Description of the task: From the listing below, copy only the lines from the line that contains "Open the Användarvillkor map link" to the line that contains "Image resolution: width=1372", counting those two lines as part of the copy.

Data provided:
((

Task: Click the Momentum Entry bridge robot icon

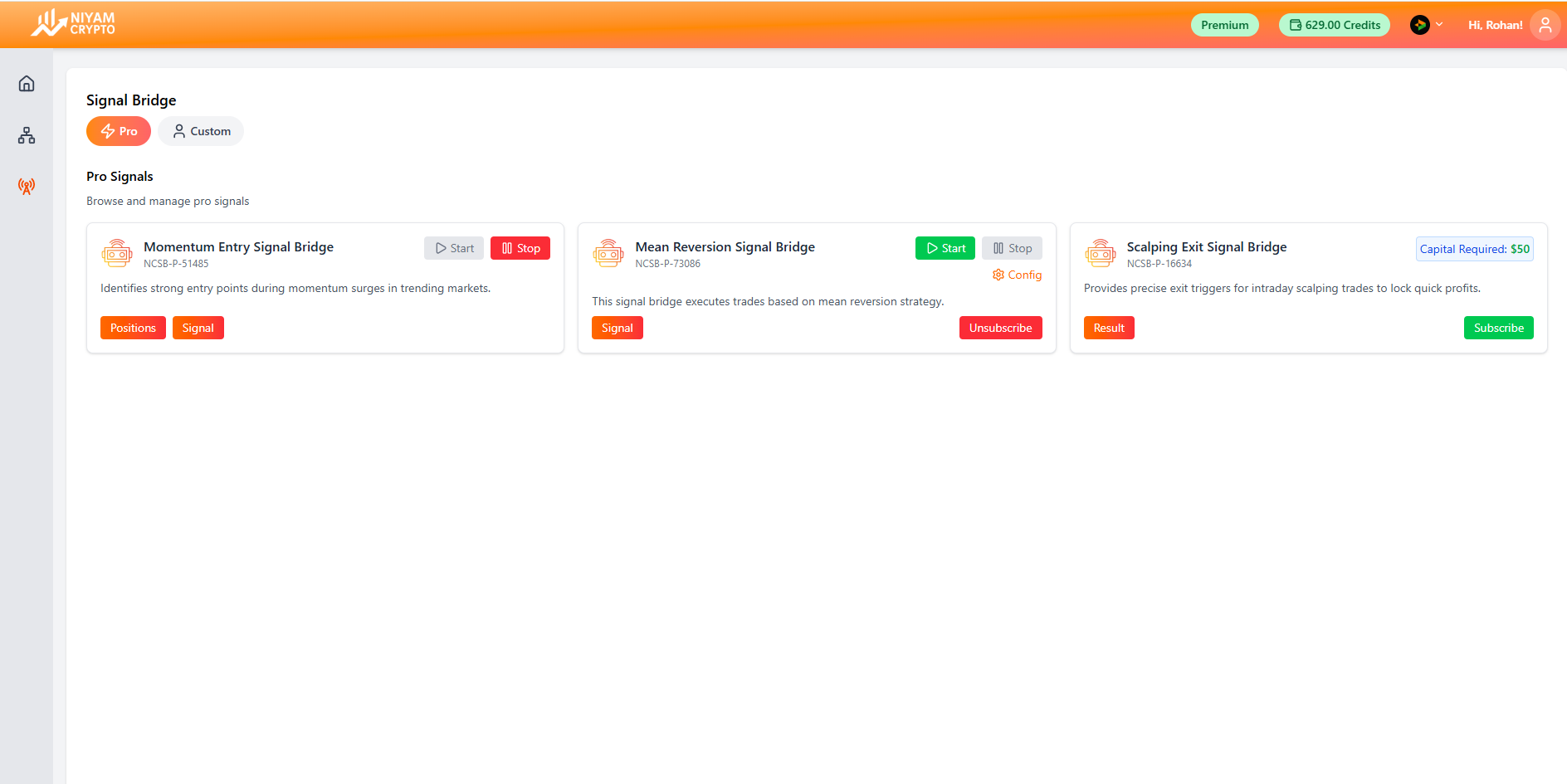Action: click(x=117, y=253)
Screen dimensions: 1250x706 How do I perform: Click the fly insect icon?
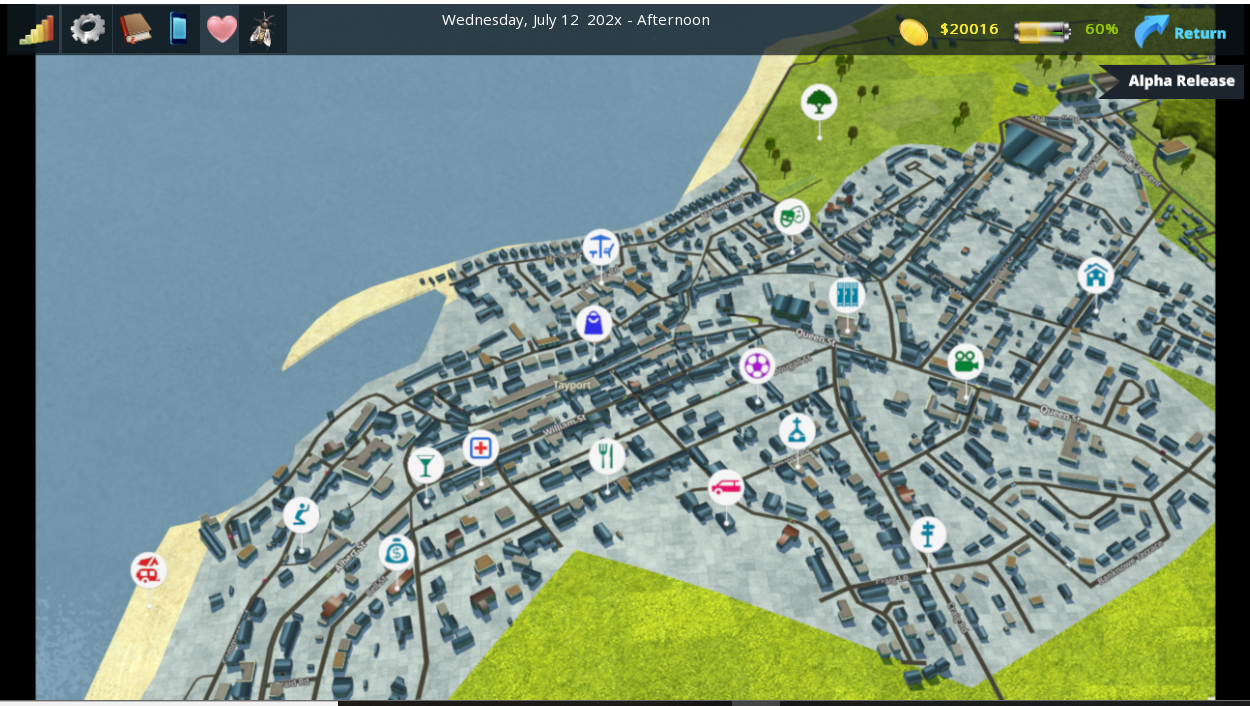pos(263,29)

))
((

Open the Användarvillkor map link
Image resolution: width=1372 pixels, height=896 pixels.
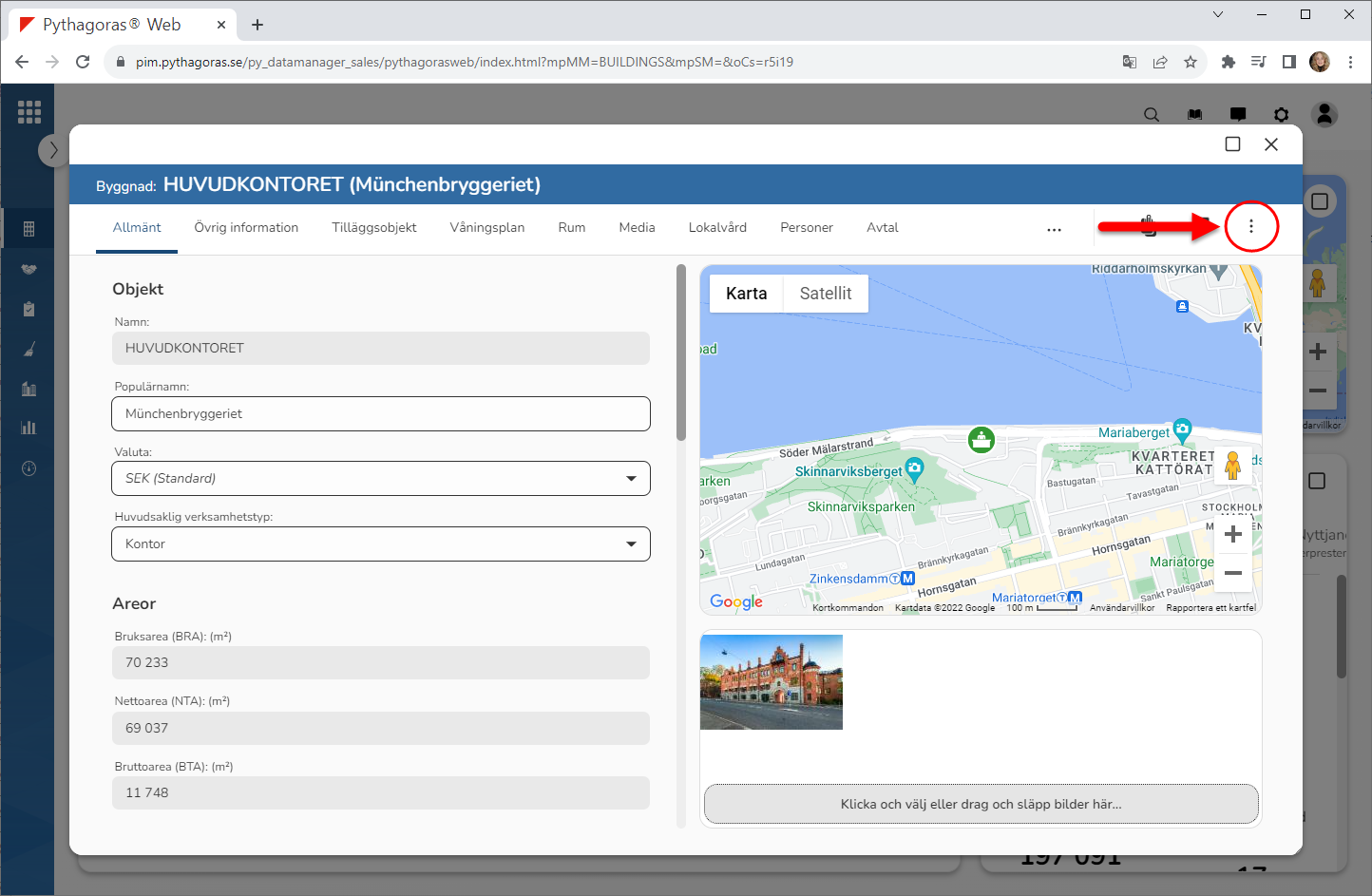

))

Exercise response:
Open the Användarvillkor map link
Image resolution: width=1372 pixels, height=896 pixels.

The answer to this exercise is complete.